**Work instruction**
Without omitting anything, copy the data exactly.

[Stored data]
━━━━━━━━

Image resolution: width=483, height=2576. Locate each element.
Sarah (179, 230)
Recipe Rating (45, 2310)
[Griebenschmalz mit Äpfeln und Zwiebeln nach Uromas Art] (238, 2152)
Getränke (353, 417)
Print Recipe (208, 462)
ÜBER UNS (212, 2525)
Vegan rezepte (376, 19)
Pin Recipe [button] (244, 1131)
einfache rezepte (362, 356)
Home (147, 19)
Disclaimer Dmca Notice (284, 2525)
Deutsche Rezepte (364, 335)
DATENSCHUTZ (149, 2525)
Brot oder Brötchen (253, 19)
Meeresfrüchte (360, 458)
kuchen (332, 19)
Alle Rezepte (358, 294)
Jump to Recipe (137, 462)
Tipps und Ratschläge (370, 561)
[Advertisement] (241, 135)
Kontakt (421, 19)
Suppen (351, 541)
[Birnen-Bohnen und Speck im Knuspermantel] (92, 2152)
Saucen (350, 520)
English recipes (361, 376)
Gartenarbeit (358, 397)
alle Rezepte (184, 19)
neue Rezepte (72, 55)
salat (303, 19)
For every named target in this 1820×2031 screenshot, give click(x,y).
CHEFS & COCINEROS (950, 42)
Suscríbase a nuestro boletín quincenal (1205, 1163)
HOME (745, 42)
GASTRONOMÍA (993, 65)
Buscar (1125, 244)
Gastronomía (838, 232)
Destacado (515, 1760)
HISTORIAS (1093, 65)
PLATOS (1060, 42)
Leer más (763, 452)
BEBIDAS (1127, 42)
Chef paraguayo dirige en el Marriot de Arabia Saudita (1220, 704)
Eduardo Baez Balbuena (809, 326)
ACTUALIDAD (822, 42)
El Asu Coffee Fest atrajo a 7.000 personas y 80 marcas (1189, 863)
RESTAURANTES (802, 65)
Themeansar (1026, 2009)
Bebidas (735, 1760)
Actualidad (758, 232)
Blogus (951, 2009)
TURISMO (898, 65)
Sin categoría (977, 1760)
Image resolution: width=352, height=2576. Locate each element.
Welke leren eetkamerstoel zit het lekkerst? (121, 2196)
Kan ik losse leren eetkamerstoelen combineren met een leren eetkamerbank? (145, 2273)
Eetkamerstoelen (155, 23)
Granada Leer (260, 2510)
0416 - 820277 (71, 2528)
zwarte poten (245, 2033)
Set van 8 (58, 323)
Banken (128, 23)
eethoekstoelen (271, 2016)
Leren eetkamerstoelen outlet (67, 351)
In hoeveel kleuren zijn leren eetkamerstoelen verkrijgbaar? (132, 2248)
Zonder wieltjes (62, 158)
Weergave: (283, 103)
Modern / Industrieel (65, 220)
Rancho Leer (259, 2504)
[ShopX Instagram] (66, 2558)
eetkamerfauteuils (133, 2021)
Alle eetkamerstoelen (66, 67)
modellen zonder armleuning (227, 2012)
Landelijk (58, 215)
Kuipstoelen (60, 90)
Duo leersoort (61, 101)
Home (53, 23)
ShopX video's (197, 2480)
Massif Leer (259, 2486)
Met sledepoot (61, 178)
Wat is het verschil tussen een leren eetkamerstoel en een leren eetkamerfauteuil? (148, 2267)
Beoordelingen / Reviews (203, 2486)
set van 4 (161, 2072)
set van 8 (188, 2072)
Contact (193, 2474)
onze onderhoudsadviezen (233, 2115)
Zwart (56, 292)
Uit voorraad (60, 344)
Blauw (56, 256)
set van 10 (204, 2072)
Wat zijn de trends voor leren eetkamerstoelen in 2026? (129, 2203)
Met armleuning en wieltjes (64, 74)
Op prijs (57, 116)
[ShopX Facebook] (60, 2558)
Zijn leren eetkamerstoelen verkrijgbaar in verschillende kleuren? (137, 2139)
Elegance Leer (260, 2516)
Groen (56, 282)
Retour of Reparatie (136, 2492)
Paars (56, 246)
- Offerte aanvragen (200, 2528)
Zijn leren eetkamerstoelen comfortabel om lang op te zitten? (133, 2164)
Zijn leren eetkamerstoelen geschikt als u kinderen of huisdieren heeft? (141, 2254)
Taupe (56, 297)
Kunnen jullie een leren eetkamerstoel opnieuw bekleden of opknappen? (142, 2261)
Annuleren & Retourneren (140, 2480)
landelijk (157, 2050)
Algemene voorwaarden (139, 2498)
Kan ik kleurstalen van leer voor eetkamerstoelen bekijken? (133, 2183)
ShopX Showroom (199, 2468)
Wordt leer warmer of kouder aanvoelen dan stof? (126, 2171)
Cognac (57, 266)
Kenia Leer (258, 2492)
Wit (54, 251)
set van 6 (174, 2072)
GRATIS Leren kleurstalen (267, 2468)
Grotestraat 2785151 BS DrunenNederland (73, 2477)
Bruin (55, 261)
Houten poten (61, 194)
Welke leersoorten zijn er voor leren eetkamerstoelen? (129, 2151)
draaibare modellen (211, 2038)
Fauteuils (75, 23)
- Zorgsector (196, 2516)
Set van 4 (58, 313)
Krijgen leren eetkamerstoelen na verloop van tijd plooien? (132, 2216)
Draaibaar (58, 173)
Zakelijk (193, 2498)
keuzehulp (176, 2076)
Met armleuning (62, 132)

━━━━━━━━

**Response to this task**
Image resolution: width=483, height=2576. Locate each element.
Sarah (179, 230)
Recipe Rating (45, 2310)
[Griebenschmalz mit Äpfeln und Zwiebeln nach Uromas Art] (238, 2152)
Getränke (353, 417)
Print Recipe (208, 462)
ÜBER UNS (212, 2525)
Vegan rezepte (376, 19)
Pin Recipe [button] (244, 1131)
einfache rezepte (362, 356)
Home (147, 19)
Disclaimer Dmca Notice (284, 2525)
Deutsche Rezepte (364, 335)
DATENSCHUTZ (149, 2525)
Brot oder Brötchen (253, 19)
Meeresfrüchte (360, 458)
kuchen (332, 19)
Alle Rezepte (358, 294)
Jump to Recipe (137, 462)
Tipps und Ratschläge (370, 561)
[Advertisement] (241, 135)
Kontakt (421, 19)
Suppen (351, 541)
[Birnen-Bohnen und Speck im Knuspermantel] (92, 2152)
Saucen (350, 520)
English recipes (361, 376)
Gartenarbeit (358, 397)
alle Rezepte (184, 19)
neue Rezepte (72, 55)
salat (303, 19)
For every named target in this 1820×2031 screenshot, give click(x,y).
CHEFS & COCINEROS (950, 42)
Suscríbase a nuestro boletín quincenal (1205, 1163)
HOME (745, 42)
GASTRONOMÍA (993, 65)
Buscar (1125, 244)
Gastronomía (838, 232)
Destacado (515, 1760)
HISTORIAS (1093, 65)
PLATOS (1060, 42)
Leer más (763, 452)
BEBIDAS (1127, 42)
Chef paraguayo dirige en el Marriot de Arabia Saudita (1220, 704)
Eduardo Baez Balbuena (809, 326)
ACTUALIDAD (822, 42)
El Asu Coffee Fest atrajo a 7.000 personas y 80 marcas (1189, 863)
RESTAURANTES (802, 65)
Themeansar (1026, 2009)
Bebidas (735, 1760)
Actualidad (758, 232)
Blogus (951, 2009)
TURISMO (898, 65)
Sin categoría (977, 1760)
Image resolution: width=352, height=2576. Locate each element.
Welke leren eetkamerstoel zit het lekkerst? (121, 2196)
Kan ik losse leren eetkamerstoelen combineren met een leren eetkamerbank? (145, 2273)
Eetkamerstoelen (155, 23)
Granada Leer (260, 2510)
0416 - 820277 (71, 2528)
zwarte poten (245, 2033)
Set van 8 (58, 323)
Banken (128, 23)
eethoekstoelen (271, 2016)
Leren eetkamerstoelen outlet (67, 351)
In hoeveel kleuren zijn leren eetkamerstoelen verkrijgbaar? (132, 2248)
Zonder wieltjes (62, 158)
Weergave: (283, 103)
Modern / Industrieel (65, 220)
Rancho Leer (259, 2504)
[ShopX Instagram] (66, 2558)
eetkamerfauteuils (133, 2021)
Alle eetkamerstoelen (66, 67)
modellen zonder armleuning (227, 2012)
Landelijk (58, 215)
Kuipstoelen (60, 90)
Duo leersoort (61, 101)
Home (53, 23)
ShopX video's (197, 2480)
Massif Leer (259, 2486)
Met sledepoot (61, 178)
Wat is het verschil tussen een leren eetkamerstoel en een leren eetkamerfauteuil? (148, 2267)
Beoordelingen / Reviews (203, 2486)
set van 4 (161, 2072)
set van 8 (188, 2072)
Contact (193, 2474)
onze onderhoudsadviezen (233, 2115)
Zwart (56, 292)
Uit voorraad (60, 344)
Blauw (56, 256)
set van 10 (204, 2072)
Wat zijn de trends voor leren eetkamerstoelen in 2026? (129, 2203)
Met armleuning en wieltjes (64, 74)
Op prijs (57, 116)
[ShopX Facebook] (60, 2558)
Zijn leren eetkamerstoelen verkrijgbaar in verschillende kleuren? (137, 2139)
Elegance Leer (260, 2516)
Groen (56, 282)
Retour of Reparatie (136, 2492)
Paars (56, 246)
- Offerte aanvragen (200, 2528)
Zijn leren eetkamerstoelen comfortabel om lang op te zitten? (133, 2164)
Zijn leren eetkamerstoelen geschikt als u kinderen of huisdieren heeft? (141, 2254)
Taupe (56, 297)
Kunnen jullie een leren eetkamerstoel opnieuw bekleden of opknappen? (142, 2261)
Annuleren & Retourneren (140, 2480)
landelijk (157, 2050)
Algemene voorwaarden (139, 2498)
Kan ik kleurstalen van leer voor eetkamerstoelen bekijken? (133, 2183)
ShopX Showroom (199, 2468)
Wordt leer warmer of kouder aanvoelen dan stof? (126, 2171)
Cognac (57, 266)
Kenia Leer (258, 2492)
Wit (54, 251)
set van 6 (174, 2072)
GRATIS Leren kleurstalen (267, 2468)
Grotestraat 2785151 BS DrunenNederland (73, 2477)
Bruin (55, 261)
Houten poten (61, 194)
Welke leersoorten zijn er voor leren eetkamerstoelen? (129, 2151)
draaibare modellen (211, 2038)
Fauteuils (75, 23)
- Zorgsector (196, 2516)
Set van 4 (58, 313)
Krijgen leren eetkamerstoelen na verloop van tijd plooien? (132, 2216)
Draaibaar (58, 173)
Zakelijk (193, 2498)
keuzehulp (176, 2076)
Met armleuning (62, 132)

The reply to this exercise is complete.